Rating of Recommendations: A = Strong; B = Moderate; C = Optional
Rating of Evidence: I = One or more randomized trials with clinical outcomes and/or validated laboratory endpoints; II = One or more well-designed, nonrandomized trials or observational cohort studies with long-term clinical outcomes; III = Expert opinion

The Centers for Disease Control and Prevention (CDC), the American College of Obstetricians and Gynecologists, and other national organizations recommend offering all women of childbearing age comprehensive family planning and the opportunity to receive preconception counseling and care as a component of routine primary medical care. The purpose of preconception care is to improve the health of each woman before conception by identifying risk factors for adverse maternal or fetal outcome, providing education and counseling targeted to patients’ individual needs, and treating or stabilizing medical conditions to optimize maternal and fetal outcomes.1 Preconception care is not a single clinical visit but, rather, a process of ongoing care and interventions integrated into primary care to address the needs of women during the different stages of reproductive life. Because more than half of all pregnancies in the United States are unintended2-5 it is important that comprehensive family planning and preconception care be integrated into routine health visits. Providers should initiate and document a nonjudgmental conversation with all women of reproductive age concerning their reproductive desires because women may be reluctant to bring this up themselves.6,7 HIV care providers who routinely care for women of reproductive age play an important role in promoting preconception health and informed reproductive decisions.

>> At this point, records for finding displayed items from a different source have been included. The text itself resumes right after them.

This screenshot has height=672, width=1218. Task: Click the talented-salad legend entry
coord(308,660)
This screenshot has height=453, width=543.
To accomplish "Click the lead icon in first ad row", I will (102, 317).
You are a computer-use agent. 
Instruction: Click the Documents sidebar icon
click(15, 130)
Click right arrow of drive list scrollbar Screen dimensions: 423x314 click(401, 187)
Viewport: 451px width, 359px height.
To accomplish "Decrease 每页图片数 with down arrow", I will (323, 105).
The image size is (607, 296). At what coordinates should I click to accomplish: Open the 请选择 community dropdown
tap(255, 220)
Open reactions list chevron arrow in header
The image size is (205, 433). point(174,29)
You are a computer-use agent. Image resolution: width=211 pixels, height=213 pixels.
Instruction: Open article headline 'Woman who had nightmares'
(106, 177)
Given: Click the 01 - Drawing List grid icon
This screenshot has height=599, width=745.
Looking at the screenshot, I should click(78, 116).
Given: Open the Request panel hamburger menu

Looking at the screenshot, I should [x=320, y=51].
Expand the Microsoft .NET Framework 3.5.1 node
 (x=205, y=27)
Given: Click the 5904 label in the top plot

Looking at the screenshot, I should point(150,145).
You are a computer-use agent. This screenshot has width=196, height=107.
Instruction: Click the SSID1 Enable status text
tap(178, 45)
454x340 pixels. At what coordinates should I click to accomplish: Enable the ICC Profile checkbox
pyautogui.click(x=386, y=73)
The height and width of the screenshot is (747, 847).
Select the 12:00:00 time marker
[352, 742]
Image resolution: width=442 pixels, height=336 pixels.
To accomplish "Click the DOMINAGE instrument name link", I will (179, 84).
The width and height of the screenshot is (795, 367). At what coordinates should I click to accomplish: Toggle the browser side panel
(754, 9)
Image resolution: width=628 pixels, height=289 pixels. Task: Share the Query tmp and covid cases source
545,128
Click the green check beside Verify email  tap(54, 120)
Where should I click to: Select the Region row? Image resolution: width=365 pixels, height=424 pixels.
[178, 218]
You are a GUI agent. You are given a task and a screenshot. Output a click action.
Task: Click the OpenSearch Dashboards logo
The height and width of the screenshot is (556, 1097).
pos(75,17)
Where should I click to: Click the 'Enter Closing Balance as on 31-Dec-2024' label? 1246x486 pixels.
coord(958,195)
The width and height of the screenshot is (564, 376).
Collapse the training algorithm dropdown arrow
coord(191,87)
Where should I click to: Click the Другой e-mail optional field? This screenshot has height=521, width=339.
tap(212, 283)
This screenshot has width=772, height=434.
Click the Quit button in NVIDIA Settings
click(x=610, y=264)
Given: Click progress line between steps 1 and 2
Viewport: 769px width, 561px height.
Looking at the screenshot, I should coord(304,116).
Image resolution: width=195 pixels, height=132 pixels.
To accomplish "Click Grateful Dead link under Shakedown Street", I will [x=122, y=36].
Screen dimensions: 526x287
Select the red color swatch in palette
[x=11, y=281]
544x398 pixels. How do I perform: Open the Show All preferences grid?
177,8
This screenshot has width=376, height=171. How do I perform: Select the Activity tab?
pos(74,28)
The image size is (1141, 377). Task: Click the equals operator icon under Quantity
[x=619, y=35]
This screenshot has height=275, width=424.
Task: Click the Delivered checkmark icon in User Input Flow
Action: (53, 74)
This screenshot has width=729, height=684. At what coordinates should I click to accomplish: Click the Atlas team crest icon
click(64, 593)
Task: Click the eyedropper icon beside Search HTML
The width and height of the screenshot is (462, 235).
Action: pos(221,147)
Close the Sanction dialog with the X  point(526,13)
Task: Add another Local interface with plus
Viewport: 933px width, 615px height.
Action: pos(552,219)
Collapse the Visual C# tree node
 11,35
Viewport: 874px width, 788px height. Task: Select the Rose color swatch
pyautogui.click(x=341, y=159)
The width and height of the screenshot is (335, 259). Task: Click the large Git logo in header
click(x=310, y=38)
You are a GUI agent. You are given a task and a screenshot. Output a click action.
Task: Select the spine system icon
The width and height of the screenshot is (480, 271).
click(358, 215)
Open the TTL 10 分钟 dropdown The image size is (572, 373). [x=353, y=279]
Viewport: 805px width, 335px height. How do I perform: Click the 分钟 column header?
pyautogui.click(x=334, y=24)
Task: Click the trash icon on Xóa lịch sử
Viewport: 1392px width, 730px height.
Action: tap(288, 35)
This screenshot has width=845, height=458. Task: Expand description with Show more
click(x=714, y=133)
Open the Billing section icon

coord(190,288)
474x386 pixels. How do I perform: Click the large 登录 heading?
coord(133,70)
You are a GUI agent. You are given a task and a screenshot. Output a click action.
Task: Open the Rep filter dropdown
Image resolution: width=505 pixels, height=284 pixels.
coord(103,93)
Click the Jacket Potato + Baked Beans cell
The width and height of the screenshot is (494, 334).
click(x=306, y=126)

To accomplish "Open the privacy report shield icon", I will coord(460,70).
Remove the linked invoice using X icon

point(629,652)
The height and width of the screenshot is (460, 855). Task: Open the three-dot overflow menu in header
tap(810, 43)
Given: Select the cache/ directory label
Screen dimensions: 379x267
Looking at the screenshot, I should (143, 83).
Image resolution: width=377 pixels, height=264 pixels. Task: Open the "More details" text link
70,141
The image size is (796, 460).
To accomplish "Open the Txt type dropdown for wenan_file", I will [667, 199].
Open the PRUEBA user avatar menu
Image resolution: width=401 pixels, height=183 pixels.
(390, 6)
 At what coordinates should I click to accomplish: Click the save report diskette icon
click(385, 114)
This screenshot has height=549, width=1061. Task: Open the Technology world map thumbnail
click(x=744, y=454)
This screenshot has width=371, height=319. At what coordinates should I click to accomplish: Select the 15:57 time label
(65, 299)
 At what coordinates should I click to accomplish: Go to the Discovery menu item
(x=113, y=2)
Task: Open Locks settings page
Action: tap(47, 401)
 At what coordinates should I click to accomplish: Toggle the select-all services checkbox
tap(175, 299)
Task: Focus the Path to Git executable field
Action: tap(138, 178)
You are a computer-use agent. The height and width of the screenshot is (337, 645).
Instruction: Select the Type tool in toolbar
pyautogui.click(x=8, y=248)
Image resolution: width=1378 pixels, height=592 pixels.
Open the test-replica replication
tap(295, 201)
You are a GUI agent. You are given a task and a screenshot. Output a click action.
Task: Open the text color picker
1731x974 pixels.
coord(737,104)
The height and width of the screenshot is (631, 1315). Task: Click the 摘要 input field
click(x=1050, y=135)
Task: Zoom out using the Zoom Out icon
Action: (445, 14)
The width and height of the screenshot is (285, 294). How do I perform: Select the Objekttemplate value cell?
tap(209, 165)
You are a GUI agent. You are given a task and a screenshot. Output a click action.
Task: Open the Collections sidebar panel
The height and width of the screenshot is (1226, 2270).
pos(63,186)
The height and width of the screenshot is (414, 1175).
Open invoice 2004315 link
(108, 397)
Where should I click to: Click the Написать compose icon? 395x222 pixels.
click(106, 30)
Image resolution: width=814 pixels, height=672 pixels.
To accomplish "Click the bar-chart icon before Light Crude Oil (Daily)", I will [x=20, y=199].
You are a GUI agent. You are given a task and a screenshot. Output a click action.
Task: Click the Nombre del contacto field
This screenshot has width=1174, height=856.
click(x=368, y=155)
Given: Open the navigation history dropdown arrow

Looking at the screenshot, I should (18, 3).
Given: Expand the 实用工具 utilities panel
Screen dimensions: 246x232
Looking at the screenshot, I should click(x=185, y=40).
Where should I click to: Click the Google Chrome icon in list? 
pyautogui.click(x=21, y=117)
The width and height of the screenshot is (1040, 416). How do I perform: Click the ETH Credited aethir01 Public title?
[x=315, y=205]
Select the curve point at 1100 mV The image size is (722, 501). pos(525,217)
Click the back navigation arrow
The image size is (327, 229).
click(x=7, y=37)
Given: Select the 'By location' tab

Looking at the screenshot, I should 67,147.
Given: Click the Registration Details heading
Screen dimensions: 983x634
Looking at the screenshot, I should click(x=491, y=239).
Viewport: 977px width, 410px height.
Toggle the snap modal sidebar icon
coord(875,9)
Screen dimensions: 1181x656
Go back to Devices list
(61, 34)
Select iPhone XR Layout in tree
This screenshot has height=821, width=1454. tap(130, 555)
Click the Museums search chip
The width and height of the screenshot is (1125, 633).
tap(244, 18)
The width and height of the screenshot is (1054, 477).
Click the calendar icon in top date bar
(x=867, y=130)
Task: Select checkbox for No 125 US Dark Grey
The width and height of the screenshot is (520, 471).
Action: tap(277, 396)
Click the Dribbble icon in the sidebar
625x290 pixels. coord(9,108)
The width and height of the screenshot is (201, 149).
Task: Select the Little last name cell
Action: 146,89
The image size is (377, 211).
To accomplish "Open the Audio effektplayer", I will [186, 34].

The fundamental principles of preconception counseling and care are outlined in the CDC Preconception Care Work Group’s Recommendations to Improve Preconception Health and Health Care. In addition to the general components of preconception counseling and care that are appropriate for all women of reproductive age, HIV-infected women have specific needs that should be addressed.8,9 Because many women infected with HIV are aware of their HIV status before becoming pregnant, issues that impact pregnancy can be addressed before conception during their routine medical care for HIV disease. In addition to the principles outlined by the CDC Preconception Care Work Group10, the following components of preconception counseling and care are specifically recommended for HIV-infected women. Health care providers should:

  1. Discuss reproductive options; actively assess women’s pregnancy intentions on an ongoing basis throughout the course of care; and, when appropriate, make referrals to experts in HIV and women’s health, including experts in reproductive endocrinology and infertility when necessary.11,12
  2. Offer all women effective and appropriate contraceptive methods to reduce the likelihood of unintended pregnancy. Providers should be aware of potential interactions between antiretroviral (ARV) drugs and hormonal contraceptives that could lower contraceptive efficacy (see Table 4).
  3. Counsel on safe sexual practices that prevent HIV transmission to sexual partners, protect women from acquiring sexually transmitted diseases, and reduce the potential to acquire more virulent or resistant strains of HIV.
  4. Counsel on eliminating alcohol, illicit drug use, and cigarette smoking.
  5. Educate and counsel women about risk factors for perinatal transmission of HIV, strategies to reduce those risks, potential effects of HIV or of ARV drugs given either for treatment or solely for prevention of mother-to-child transmission (MTCT) on pregnancy course and outcomes, and the recommendation that HIV-infected women in the United States not breastfeed because of the risk of transmission of HIV and the availability of safe and sustainable infant feeding alternatives.
  6. When prescribing antiretroviral therapy (ART) to women of childbearing age, consider the regimen’s effectiveness for treatment of HIV, an individual’s hepatitis B disease status, the drugs’ potential for teratogenicity should pregnancy occur, and possible adverse outcomes for mother and fetus.13-15
  7. Use the preconception period in women who are contemplating pregnancy to adjust ARV regimens to exclude efavirenz or other drugs with teratogenic potential.
  8. Make a primary treatment goal for women who are on ART for their own health and who want to get pregnant the attainment of a stable, maximally suppressed maternal viral load prior to conception to decrease the risk of MTCT.
  9. Evaluate and appropriately manage therapy-associated side effects such as hyperglycemia, anemia, and hepatotoxicity that may adversely impact maternal-fetal health outcomes.
  10. Evaluate the need for appropriate prophylaxis or treatment for opportunistic infections, including safety, tolerability, and potential toxicity of specific agents when used in pregnancy.
  11. Administer medical immunizations for influenza, pneumococcal or hepatitis A and B vaccines, and other vaccines as indicated (see http://www.cdc.gov/vaccines/recs/acip/rec-vac-preg.htm and http://www.cdc.gov/vaccines/recs/acip/downloads/preg-principles05-01-08.pdf).
  12. Encourage sexual partners to receive HIV testing and, if infected, to seek counseling and appropriate HIV care.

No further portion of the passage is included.